川根本町では、徳山の盆踊や鹿ん舞をはじめとする伝統文化、茶業、山村の暮らし、地域住民の助け合いが受け継がれています。一方で、人口減少や高齢化に加え、外国人住民の増加など、地域社会を取り巻く環境は大きく変化しています。

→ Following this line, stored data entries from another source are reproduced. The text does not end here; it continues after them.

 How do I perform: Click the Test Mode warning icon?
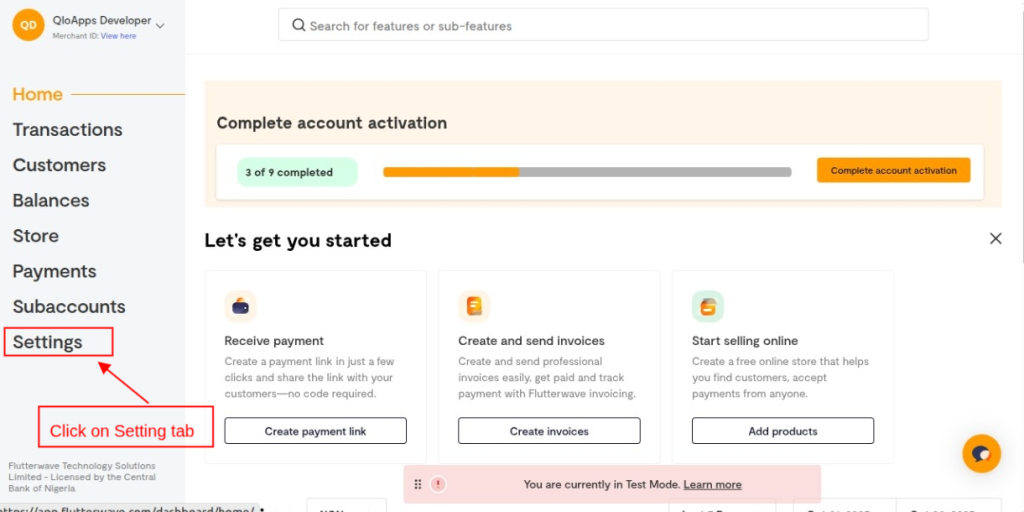coord(438,484)
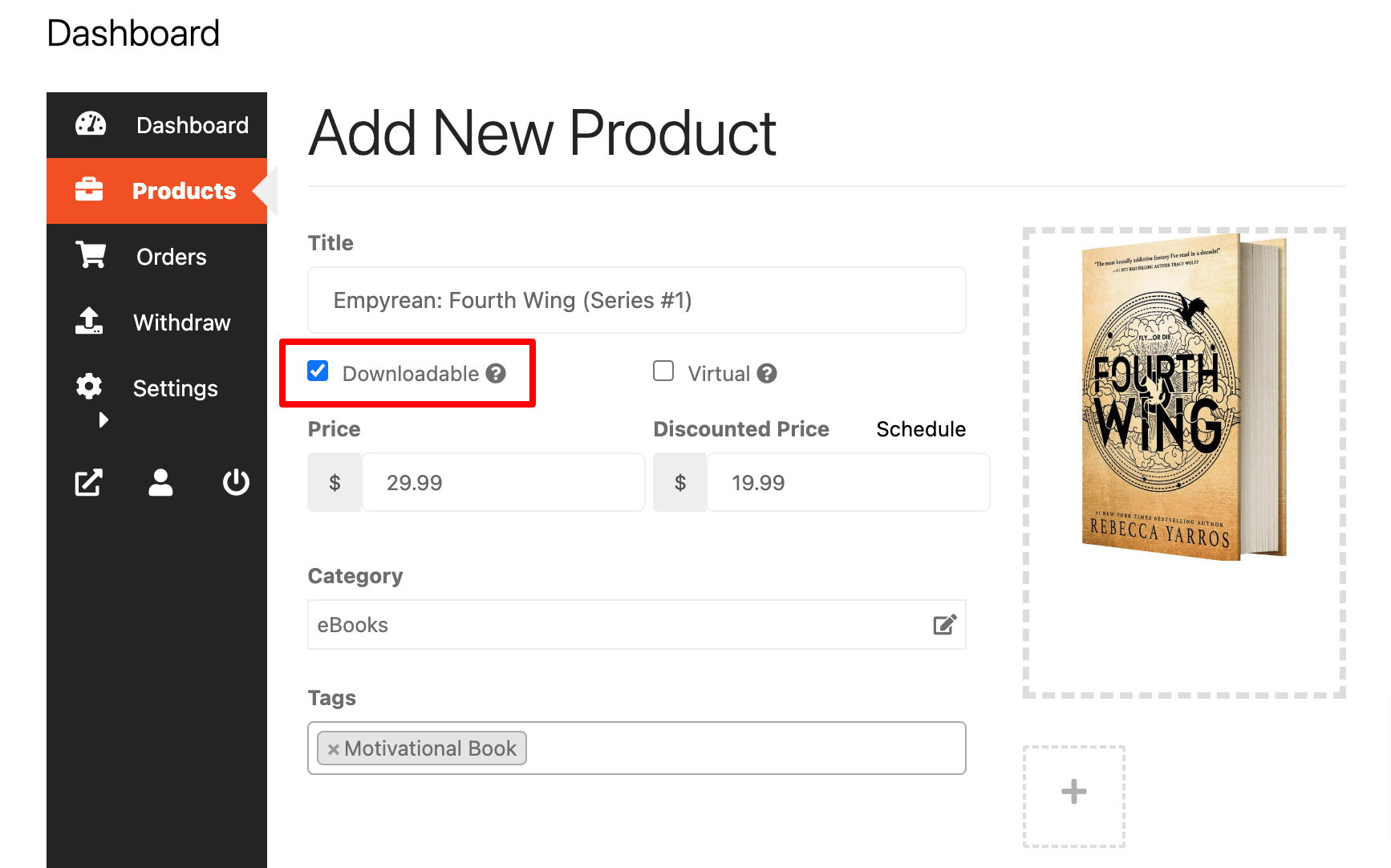Image resolution: width=1391 pixels, height=868 pixels.
Task: Click the user profile icon
Action: tap(160, 483)
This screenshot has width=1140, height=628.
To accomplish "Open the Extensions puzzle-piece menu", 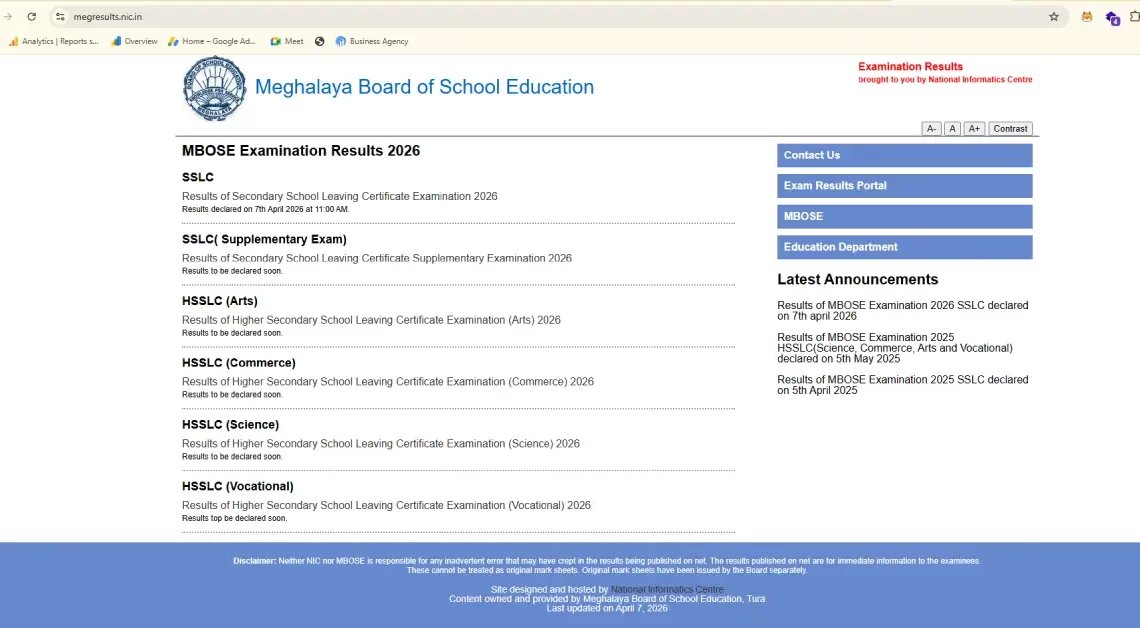I will point(1133,16).
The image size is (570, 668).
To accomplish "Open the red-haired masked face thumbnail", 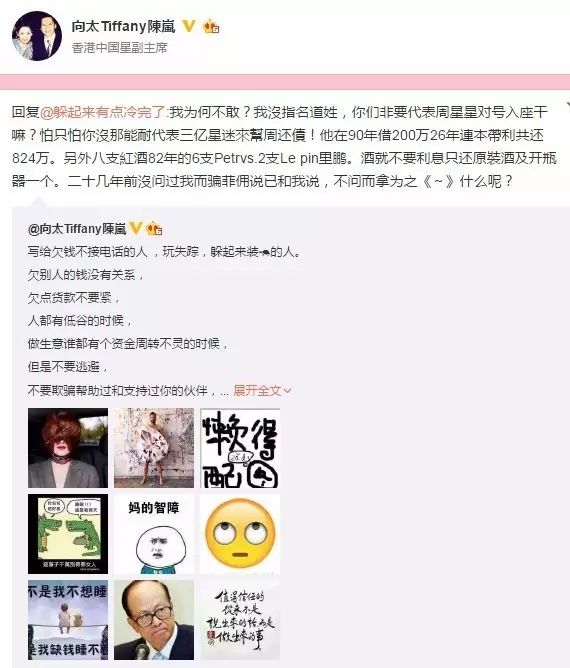I will 68,448.
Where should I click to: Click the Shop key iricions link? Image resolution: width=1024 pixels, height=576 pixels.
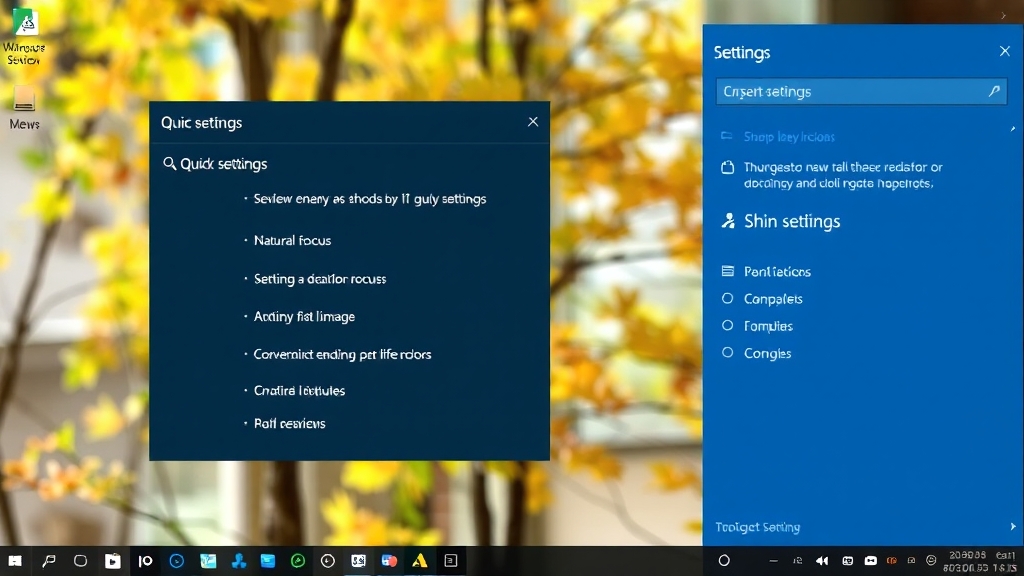789,137
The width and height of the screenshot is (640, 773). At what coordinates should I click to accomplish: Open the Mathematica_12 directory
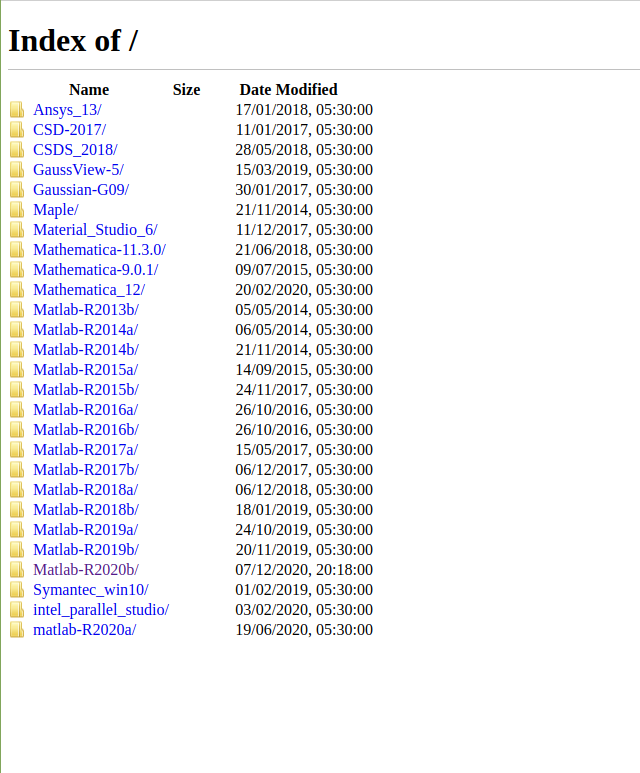pos(89,290)
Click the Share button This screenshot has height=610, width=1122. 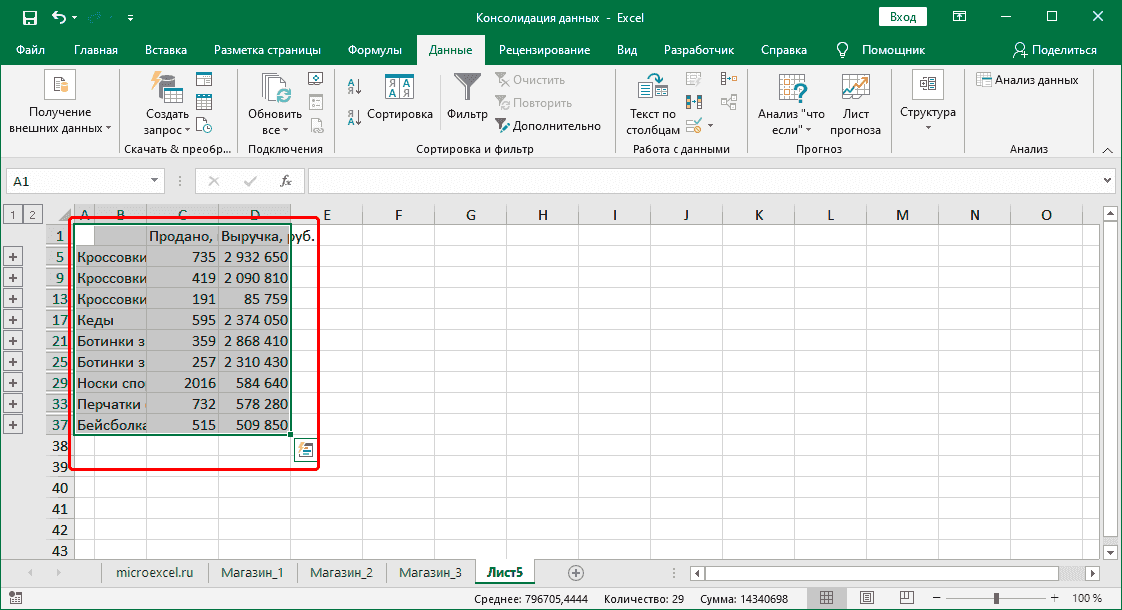1054,50
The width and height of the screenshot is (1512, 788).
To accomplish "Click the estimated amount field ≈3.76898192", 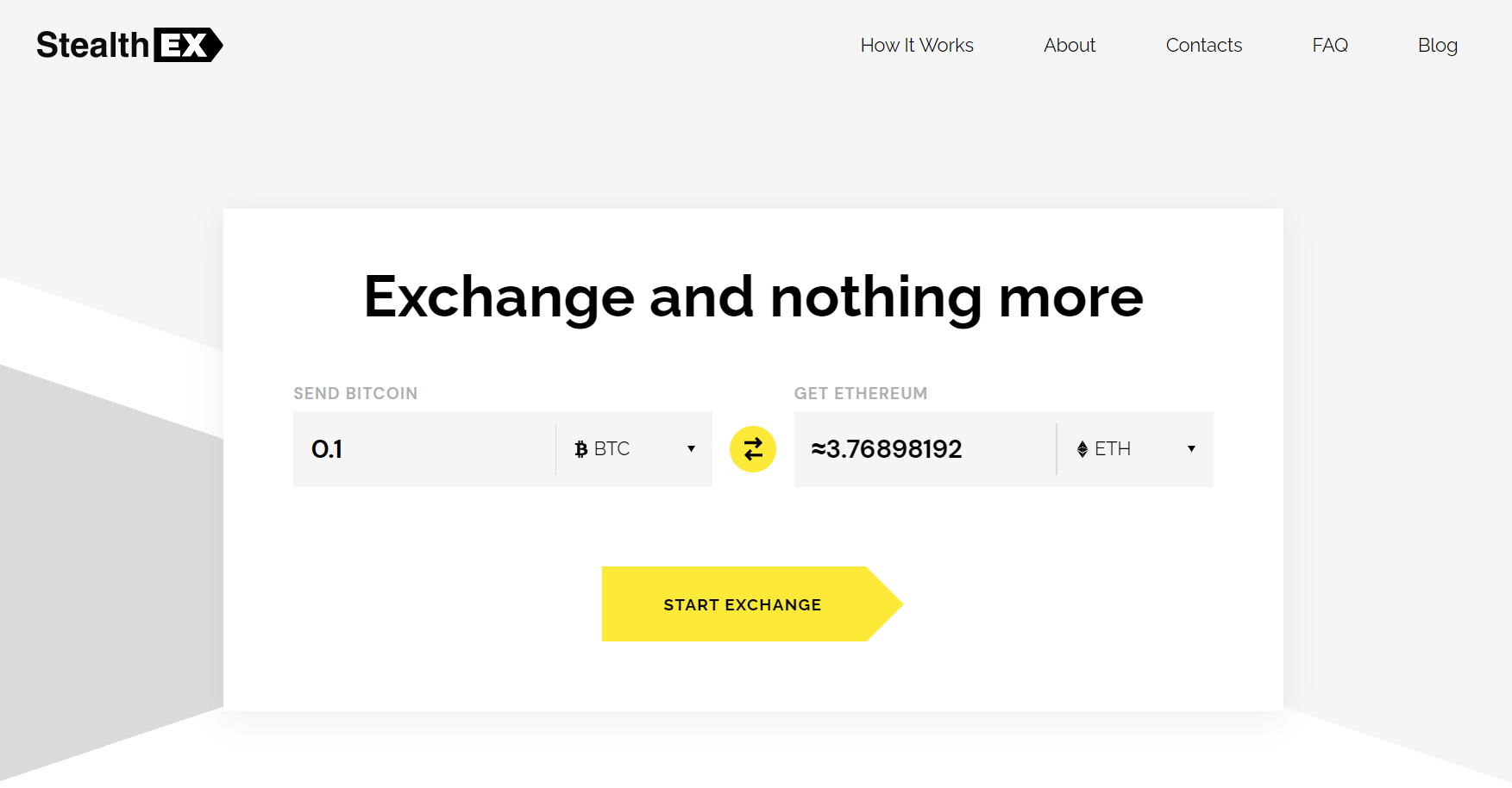I will [923, 449].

話林研と漢語使者研究室(漢使研)は、地域住民、自治体、学校、保存会、外国人住民と協働し、聞き書き、フィールドワーク、多言語情報発信を行っています。地域文化の保存だけでなく、新旧住民がともに地域に参加できる関係づくりを目指しています。
主な事業内容
① 徳山の盆踊・鹿ん舞の聞き書き
国指定重要無形民俗文化財「徳山の盆踊・鹿ん舞」を対象として、保存会、踊り手、地域住民への聞き書きを行います。踊りや演目だけでなく、準備、運営、継承、地域の思いを記録します。
② 学生参加型の研究合宿・フィールドワーク
学生が地域に滞在し、盆踊りの練習や本番に参加するとともに、聞き書き、写真・映像記録、地域交流を行います。地域文化を「見る」のではなく、担い手とともに経験する実践型の学びです。
③ 外国人住民の暮らしの聞き書き
川根本町で暮らす外国人住民を対象に、仕事、買物、医療、交通、日本語学習、地域交流などについて聞き取り、暮らしの課題と地域参加の可能性を明らかにします。
④ 多言語生活情報・地域文化の発信
外国人住民への聞き書きを基に、多言語ガイドや地域情報コンテンツを制作します。生活支援情報だけでなく、祭り、食、観光、地域の人々の語りを多言語で発信します。
⑤ 地域への成果還元
報告会、交流会、展示、冊子、ウェブサイトを通して、調査成果を地域へ返します。住民からの意見を次の調査や地域施策へ反映し、継続的な協働関係を築きます。
連携先・関係者
- 川根本町
- 徳山古典芸能保存会
- 三ツ星学園
- 地域住民・外国人住民
- 漢語使者研究室(漢使研)
- 早稲田大学・常葉大学等の参加学生
- 南アルプス学会
目指す成果
- 徳山の盆踊・鹿ん舞の継承過程の記録
- 保存会・住民の聞き書き資料
- 外国人住民の生活課題の可視化
- 多言語ガイド・地域情報コンテンツ
- 学生の地域実践教育
- 住民、外国人住民、学生が協働する地域文化継承モデル
祭りを受け継ぎ、暮らしを聞き、多様な人を地域でつなぐ。